US’ schemes endanger Asia-Pacific stability

The North Atlantic Treaty Organization seems to have put its plan of setting up a liaison office in Tokyo on hold, at least until autumn. Yet Japanese Prime Minister Fumio Kishida's participation in the transatlantic alliance's summit in Lithuania on July 11 and 12 sends a strong signal that the two sides are willing to further deepen their engagement.

According to reports by Reuters and Agence France-Presse, NATO intended to include the plan of setting up a liaison office in Japan in the statement it released after the gathering of NATO leaders in Vilnius. That it didn't was apparently due to the strong objection of France.

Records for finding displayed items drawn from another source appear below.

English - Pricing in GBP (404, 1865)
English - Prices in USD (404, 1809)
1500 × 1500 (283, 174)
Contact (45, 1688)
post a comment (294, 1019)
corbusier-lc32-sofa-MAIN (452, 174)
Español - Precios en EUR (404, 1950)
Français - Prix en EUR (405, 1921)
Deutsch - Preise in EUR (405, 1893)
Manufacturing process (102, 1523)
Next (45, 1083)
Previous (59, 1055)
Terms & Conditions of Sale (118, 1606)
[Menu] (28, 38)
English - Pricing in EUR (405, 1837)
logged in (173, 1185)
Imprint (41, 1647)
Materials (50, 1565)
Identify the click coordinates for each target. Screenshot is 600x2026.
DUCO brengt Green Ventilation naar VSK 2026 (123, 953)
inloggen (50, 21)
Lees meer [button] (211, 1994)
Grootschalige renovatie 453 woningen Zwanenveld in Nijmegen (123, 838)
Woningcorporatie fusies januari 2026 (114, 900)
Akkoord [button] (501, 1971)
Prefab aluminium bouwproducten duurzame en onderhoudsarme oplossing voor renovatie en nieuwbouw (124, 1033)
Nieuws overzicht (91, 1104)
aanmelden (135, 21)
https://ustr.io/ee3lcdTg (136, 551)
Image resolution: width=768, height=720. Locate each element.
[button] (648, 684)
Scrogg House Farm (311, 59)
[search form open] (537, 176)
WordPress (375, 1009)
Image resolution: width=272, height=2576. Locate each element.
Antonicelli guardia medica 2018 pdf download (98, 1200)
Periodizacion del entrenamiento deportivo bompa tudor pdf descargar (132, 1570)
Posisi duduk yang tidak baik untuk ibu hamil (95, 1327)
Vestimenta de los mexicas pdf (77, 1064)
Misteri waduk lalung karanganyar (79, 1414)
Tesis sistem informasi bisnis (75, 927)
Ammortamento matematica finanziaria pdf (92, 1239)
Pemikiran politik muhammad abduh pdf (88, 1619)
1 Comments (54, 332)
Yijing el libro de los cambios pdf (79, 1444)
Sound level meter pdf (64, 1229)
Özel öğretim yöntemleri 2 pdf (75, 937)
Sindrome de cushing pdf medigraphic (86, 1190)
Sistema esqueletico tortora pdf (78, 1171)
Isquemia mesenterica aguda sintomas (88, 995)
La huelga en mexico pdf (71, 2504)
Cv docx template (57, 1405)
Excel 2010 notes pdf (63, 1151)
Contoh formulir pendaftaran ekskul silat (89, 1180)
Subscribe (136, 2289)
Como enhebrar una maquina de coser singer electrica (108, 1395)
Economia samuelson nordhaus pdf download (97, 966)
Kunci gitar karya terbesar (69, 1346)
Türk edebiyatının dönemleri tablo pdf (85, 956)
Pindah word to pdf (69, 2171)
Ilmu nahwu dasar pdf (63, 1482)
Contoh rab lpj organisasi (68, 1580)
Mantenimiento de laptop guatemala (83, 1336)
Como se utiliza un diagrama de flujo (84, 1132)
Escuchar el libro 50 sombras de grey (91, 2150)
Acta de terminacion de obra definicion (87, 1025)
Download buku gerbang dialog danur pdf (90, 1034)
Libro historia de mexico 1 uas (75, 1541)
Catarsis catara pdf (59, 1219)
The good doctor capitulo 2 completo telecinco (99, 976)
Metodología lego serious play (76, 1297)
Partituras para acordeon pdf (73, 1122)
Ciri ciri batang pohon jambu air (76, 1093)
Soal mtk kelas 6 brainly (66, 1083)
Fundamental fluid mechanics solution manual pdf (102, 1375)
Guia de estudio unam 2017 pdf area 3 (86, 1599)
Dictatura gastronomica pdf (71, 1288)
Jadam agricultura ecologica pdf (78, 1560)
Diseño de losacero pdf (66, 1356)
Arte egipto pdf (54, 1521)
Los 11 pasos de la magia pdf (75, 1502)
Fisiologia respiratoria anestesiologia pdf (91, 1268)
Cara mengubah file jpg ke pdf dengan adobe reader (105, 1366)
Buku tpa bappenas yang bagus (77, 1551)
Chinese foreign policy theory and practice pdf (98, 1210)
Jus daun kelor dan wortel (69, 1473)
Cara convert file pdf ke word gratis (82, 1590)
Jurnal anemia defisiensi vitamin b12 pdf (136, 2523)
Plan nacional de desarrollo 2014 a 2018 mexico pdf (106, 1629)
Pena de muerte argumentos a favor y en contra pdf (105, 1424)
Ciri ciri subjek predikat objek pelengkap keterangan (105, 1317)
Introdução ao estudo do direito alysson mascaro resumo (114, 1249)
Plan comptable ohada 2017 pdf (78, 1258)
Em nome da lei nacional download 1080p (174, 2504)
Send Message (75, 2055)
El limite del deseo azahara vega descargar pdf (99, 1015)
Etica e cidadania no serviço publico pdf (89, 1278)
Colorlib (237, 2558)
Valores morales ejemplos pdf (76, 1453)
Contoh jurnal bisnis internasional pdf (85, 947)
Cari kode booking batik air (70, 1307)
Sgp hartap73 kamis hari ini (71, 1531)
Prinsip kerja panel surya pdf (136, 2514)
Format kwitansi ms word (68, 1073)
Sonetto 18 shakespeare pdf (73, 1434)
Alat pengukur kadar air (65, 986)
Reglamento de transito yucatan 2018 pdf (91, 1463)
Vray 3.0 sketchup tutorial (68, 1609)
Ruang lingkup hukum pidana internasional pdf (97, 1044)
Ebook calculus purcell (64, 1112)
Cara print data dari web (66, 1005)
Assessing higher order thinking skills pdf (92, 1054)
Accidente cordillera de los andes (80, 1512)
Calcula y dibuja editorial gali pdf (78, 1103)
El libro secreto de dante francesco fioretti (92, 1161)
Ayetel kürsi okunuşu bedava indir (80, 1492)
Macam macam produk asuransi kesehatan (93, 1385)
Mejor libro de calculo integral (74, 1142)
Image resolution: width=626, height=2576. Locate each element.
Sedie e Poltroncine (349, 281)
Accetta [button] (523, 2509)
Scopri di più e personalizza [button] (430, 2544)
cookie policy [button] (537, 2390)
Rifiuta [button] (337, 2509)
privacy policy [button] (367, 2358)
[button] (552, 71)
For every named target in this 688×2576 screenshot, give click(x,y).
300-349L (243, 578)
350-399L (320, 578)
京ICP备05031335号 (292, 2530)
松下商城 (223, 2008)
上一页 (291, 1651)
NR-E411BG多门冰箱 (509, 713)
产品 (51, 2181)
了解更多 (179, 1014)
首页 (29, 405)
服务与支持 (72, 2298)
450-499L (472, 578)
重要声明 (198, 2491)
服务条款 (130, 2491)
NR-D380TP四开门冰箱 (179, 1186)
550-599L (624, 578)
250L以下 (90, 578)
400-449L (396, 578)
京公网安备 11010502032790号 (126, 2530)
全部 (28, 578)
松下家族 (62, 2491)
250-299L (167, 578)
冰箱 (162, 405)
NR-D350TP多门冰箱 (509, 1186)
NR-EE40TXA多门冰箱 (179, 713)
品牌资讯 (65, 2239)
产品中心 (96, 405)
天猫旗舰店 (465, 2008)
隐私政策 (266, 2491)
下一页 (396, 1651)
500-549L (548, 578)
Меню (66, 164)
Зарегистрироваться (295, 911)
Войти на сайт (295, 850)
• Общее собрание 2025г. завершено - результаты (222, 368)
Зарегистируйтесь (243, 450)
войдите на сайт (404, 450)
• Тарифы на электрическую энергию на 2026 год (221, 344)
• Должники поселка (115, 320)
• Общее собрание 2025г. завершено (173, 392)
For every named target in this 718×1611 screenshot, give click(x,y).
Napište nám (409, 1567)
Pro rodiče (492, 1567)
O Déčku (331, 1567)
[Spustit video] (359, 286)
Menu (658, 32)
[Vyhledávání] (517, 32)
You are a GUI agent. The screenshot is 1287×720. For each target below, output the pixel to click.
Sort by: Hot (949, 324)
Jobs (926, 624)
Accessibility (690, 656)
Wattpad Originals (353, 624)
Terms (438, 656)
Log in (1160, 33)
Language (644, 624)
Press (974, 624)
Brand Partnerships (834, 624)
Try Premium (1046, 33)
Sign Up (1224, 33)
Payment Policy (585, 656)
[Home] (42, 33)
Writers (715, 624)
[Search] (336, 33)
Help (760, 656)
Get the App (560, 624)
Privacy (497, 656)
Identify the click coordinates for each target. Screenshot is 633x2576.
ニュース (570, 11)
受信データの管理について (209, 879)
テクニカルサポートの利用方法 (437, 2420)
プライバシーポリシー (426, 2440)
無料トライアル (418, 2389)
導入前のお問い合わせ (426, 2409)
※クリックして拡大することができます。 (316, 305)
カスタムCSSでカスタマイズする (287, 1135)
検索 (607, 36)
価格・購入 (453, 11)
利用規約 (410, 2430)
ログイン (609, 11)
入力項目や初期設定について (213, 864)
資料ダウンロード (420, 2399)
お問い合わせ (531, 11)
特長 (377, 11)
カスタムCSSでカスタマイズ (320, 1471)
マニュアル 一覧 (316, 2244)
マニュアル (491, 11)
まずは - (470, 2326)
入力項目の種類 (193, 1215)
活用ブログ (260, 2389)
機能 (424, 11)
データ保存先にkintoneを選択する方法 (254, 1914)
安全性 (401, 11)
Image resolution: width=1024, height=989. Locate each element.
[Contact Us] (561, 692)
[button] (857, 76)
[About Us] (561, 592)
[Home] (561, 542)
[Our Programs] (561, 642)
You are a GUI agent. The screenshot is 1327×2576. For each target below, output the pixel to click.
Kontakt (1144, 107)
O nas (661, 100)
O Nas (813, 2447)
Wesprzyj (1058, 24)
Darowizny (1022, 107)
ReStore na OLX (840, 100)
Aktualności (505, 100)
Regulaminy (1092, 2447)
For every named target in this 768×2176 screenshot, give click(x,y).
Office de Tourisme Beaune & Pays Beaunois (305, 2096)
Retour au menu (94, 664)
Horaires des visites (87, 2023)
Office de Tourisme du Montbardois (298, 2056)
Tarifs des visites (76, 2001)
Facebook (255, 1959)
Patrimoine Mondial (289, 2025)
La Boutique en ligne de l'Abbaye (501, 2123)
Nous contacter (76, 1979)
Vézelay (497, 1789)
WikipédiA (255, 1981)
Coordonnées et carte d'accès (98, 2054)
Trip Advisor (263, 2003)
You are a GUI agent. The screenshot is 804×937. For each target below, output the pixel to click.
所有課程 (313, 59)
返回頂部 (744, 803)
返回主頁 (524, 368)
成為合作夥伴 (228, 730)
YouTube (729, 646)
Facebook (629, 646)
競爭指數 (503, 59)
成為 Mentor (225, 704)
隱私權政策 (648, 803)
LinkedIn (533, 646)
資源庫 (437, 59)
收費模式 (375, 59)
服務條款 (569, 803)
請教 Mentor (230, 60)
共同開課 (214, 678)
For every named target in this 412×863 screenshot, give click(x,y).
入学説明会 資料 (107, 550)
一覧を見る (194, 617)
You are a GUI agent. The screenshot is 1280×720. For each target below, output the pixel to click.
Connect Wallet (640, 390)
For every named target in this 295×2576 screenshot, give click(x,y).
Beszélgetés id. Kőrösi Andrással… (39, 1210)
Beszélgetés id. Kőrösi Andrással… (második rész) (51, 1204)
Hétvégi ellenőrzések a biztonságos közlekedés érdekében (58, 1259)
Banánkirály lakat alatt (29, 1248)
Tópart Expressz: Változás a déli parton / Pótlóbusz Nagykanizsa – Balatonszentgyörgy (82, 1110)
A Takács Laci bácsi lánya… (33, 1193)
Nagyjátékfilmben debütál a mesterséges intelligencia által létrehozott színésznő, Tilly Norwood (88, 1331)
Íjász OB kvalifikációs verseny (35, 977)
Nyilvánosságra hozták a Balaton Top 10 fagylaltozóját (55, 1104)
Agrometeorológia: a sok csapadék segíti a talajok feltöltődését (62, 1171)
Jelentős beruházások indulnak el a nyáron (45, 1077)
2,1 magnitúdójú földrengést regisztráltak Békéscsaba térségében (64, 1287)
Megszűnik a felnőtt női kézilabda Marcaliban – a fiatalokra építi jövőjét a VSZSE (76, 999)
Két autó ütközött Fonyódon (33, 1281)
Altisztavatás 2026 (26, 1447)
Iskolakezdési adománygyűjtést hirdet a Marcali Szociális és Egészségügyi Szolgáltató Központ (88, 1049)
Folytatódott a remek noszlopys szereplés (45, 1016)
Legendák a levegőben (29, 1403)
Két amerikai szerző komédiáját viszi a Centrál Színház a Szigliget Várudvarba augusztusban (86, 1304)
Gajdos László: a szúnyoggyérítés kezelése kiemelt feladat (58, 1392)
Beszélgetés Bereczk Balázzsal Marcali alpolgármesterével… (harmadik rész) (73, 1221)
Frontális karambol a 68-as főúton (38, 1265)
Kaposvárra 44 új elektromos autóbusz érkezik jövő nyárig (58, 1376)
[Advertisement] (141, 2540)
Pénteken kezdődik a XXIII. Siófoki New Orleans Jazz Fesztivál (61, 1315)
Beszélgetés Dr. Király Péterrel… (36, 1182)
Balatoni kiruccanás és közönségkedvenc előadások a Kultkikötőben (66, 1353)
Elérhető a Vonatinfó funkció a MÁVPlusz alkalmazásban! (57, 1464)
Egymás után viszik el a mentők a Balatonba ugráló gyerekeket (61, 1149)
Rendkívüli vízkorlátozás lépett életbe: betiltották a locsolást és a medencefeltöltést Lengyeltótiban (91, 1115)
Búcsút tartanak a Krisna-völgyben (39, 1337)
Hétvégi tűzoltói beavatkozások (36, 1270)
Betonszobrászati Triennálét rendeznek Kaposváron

Amid their anxieties at what has come to pass because of the organization's relentless pressure on Russia, the European members have flocked to the shelter of the US security umbrella. This has allowed mischief to grow within the organization. The reins are firmly held in the hands of Washington, and it sees but one point on the compass.

True, the US' permanent representative to NATO Julianne Smith said at the gathering that the organization was "not adding members from the Indo-Pacific," and the NATO's focus on challenges posed by China does not signal an intention to invite Asian nations to join the bloc. But the proposed liaison office is undoubtedly a result of the encouragement Tokyo has received from Washington. It wants Tokyo to become a bigger player in its "Indo-Pacific strategy" aimed at containing China. In view of that, rather than defining the limits of NATO's outreach in the "Indo-Pacific", as Smith claimed, the US is strengthening NATO's outreach in the region.

In interviews on Sunday, both Republican Senator Dan Sullivan from Alaska, who was part of a US delegation that attended the summit, and Democratic Senator Tammy Duckworth from Illinois, who is a member of the Senate Foreign Relations and Armed Services committees, were more frank, saying that NATO's expansion into Asia is inevitable.

Sullivan even saw it as "progress" that the NATO statement mentioned China "almost 20 times" and that the organization had invited the leaders of Australia, Japan, New Zealand and the Republic of Korea to take part in the summit.

China has a different view of course. Chinese Foreign Ministry spokesman Wang Wenbin said that although the Cold War ended more than 30 years ago, NATO still holds the zero-sum and confrontational mentality that were products of that time. In seeking to reverse the wheel of history, it is acting against the trend of the times and the will of much of the international community, he stressed.

Whether the other NATO members will heed those words or continue on the course laid out for it by Washington will have a great bearing on what transpires in Asia in the near future.